• _EXCERPTED RECORDS_
--------------------------------------------------

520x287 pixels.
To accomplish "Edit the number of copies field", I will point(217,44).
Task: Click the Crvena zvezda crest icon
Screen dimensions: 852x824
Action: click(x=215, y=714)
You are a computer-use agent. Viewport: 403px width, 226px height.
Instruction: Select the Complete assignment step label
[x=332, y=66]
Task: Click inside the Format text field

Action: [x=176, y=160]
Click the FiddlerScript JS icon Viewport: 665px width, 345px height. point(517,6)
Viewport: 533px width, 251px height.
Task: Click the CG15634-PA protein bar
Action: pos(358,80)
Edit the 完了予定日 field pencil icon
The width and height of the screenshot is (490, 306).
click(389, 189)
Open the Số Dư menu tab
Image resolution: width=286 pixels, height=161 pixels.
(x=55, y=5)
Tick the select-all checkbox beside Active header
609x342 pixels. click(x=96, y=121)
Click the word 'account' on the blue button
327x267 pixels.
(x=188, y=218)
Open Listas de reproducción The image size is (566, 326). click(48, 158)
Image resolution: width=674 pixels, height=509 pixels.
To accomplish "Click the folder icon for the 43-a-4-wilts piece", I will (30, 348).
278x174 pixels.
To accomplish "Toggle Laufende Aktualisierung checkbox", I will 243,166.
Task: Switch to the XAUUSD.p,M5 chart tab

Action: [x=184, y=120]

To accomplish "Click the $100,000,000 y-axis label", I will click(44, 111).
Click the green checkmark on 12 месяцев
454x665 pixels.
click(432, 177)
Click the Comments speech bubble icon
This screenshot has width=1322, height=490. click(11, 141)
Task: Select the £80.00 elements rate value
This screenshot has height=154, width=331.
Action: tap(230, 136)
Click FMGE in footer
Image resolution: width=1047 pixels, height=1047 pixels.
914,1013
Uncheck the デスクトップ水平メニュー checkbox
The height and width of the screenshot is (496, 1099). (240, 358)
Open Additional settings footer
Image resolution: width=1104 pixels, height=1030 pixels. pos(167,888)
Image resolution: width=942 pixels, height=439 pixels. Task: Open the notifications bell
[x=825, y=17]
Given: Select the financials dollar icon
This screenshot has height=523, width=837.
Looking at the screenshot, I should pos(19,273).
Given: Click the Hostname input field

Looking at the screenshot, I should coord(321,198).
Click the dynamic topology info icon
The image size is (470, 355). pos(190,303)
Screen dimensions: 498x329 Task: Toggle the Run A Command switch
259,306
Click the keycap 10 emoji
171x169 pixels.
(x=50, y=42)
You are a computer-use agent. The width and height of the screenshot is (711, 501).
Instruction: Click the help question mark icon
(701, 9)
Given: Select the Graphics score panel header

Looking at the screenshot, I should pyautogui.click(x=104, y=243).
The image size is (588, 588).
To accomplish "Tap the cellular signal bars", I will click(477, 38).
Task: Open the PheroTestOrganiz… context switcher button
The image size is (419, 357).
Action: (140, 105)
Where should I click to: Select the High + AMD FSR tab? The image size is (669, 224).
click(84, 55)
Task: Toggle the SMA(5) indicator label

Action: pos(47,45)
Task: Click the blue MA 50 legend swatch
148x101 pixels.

--------------------------------------------------

• _EXERCISE DESCRIPTION_
Set out every record in full, exactly as given.

• _ANSWER FOR THE TASK_
520x287 pixels.
To accomplish "Edit the number of copies field", I will point(217,44).
Task: Click the Crvena zvezda crest icon
Screen dimensions: 852x824
Action: click(x=215, y=714)
You are a computer-use agent. Viewport: 403px width, 226px height.
Instruction: Select the Complete assignment step label
[x=332, y=66]
Task: Click inside the Format text field

Action: [x=176, y=160]
Click the FiddlerScript JS icon Viewport: 665px width, 345px height. point(517,6)
Viewport: 533px width, 251px height.
Task: Click the CG15634-PA protein bar
Action: pos(358,80)
Edit the 完了予定日 field pencil icon
The width and height of the screenshot is (490, 306).
click(389, 189)
Open the Số Dư menu tab
Image resolution: width=286 pixels, height=161 pixels.
(x=55, y=5)
Tick the select-all checkbox beside Active header
609x342 pixels. click(x=96, y=121)
Click the word 'account' on the blue button
327x267 pixels.
(x=188, y=218)
Open Listas de reproducción The image size is (566, 326). click(48, 158)
Image resolution: width=674 pixels, height=509 pixels.
To accomplish "Click the folder icon for the 43-a-4-wilts piece", I will (30, 348).
278x174 pixels.
To accomplish "Toggle Laufende Aktualisierung checkbox", I will 243,166.
Task: Switch to the XAUUSD.p,M5 chart tab

Action: [x=184, y=120]

To accomplish "Click the $100,000,000 y-axis label", I will click(44, 111).
Click the green checkmark on 12 месяцев
454x665 pixels.
click(432, 177)
Click the Comments speech bubble icon
This screenshot has width=1322, height=490. click(11, 141)
Task: Select the £80.00 elements rate value
This screenshot has height=154, width=331.
Action: tap(230, 136)
Click FMGE in footer
Image resolution: width=1047 pixels, height=1047 pixels.
914,1013
Uncheck the デスクトップ水平メニュー checkbox
The height and width of the screenshot is (496, 1099). (240, 358)
Open Additional settings footer
Image resolution: width=1104 pixels, height=1030 pixels. pos(167,888)
Image resolution: width=942 pixels, height=439 pixels. Task: Open the notifications bell
[x=825, y=17]
Given: Select the financials dollar icon
This screenshot has height=523, width=837.
Looking at the screenshot, I should pos(19,273).
Given: Click the Hostname input field

Looking at the screenshot, I should coord(321,198).
Click the dynamic topology info icon
The image size is (470, 355). pos(190,303)
Screen dimensions: 498x329 Task: Toggle the Run A Command switch
259,306
Click the keycap 10 emoji
171x169 pixels.
(x=50, y=42)
You are a computer-use agent. The width and height of the screenshot is (711, 501).
Instruction: Click the help question mark icon
(701, 9)
Given: Select the Graphics score panel header

Looking at the screenshot, I should pyautogui.click(x=104, y=243).
The image size is (588, 588).
To accomplish "Tap the cellular signal bars", I will click(477, 38).
Task: Open the PheroTestOrganiz… context switcher button
The image size is (419, 357).
Action: (140, 105)
Where should I click to: Select the High + AMD FSR tab? The image size is (669, 224).
click(84, 55)
Task: Toggle the SMA(5) indicator label

Action: pos(47,45)
Task: Click the blue MA 50 legend swatch
148x101 pixels.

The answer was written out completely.